Typically RELAX NG validators have a built-in implementation of the XSD datatype library. The XSD library provides the datatypes from W3C XML Schemas for use in RELAX NG schemas. Most notably, the XSD datatype library provides regular expressions for constraining the lexical space of a datatype to a regular language.
The XSD datatype library is not adequate for developing accurate RELAX NG schemas for (X)HTML5. Hence, the library described in this specification is needed.
The datatypes defined herein do not check that the value contains only XML 1.0 characters. That task is left for another layer of software.
The ID-type of the datatypes of this datatype library is null.
Except for the string
type, checking for value equality is not needed for these datatypes in order to be able to write RELAX NG schemas for (X)HTML5. However, in order for implementations of this datatype library to behave consistently under equality tests, the datatypes of this datatype library shall implement the equality test as the strict code point for code point string equality test (except for the string
type).
The datatypes of this datatype library are independent of the namespace mapping context.
Whitespace characters are U+0020, U+0009, U+000D and U+000A. If this datatype library is used with the text/html
serialization of HTML5, form feed should be mapped to a space before exposing a value to this library.
This specification states which values each datatypes shall accept.
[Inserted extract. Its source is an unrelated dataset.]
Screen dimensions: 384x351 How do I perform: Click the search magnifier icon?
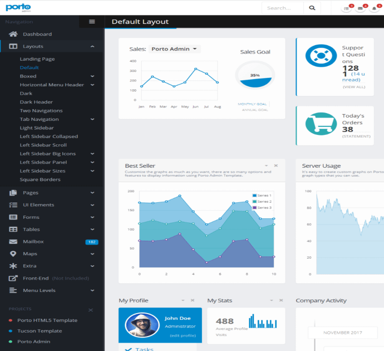click(x=312, y=8)
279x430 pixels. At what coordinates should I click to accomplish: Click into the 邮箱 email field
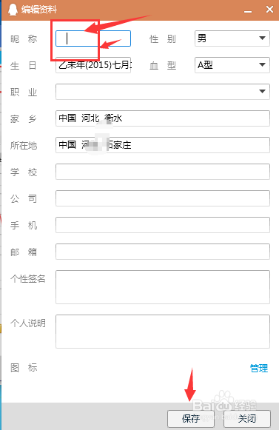pos(163,252)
The datatypes must reject values that they are not defined to accept.
In addition to matching the lexical format, an acceptable value for the date datatypes must be a valid date according to the proleptic Gregorian calendar. For example 2006-02-29
is not a valid value for date
, because 2006 is not a leap year. On the other hand, 1582-10-07
and 1752-09-07
must be treated as valid dates.
Leap seconds are not allowed in times.
browsing-context-or-keyword
This datatype shall accept strings that constitute a valid browsing context name or keyword in HTML5.
browsing-context
This datatype shall accept strings that constitute a valid browsing context name in HTML5.
charset
This datatype shall accept strings that contain only characters allowed according to the Naming Requirements of RFC 2978.
Should this refer to the IANA charset registry instead? Or should this be a explicit list but not the IANA list?
charset-list
Not done.
circle
This datatype shall accept strings that are valid values for the coords
attribute in the circle state in HTML5.
date-or-time-content
This datatype shall accept strings that constitute a date or time strings in content in HTML5.
date-or-time
This datatype shall accept strings that constitute a date or time strings in attributes in HTML5.
date
This datatype shall accept strings that conform to the format specified for date
inputs in Web Forms 2.0.
This datatype must not accept the empty string.
datetime
This datatype shall accept strings that conform to the format specified for datetime
inputs in Web Forms 2.0.
This datatype must not accept the empty string.
datetime-local
This datatype shall accept strings that conform to the format specified for datetime-local
inputs in Web Forms 2.0.
This datatype must not accept the empty string.
datetime-tz
This datatype shall accept strings that conform to the format specified for datetime
attribute of the ins
and del
elements in HTML5.
If the time zone designator is not “Z
”, the absolute value of the time zone designator must not exceed 12 hours.
This datatype must not accept the empty string.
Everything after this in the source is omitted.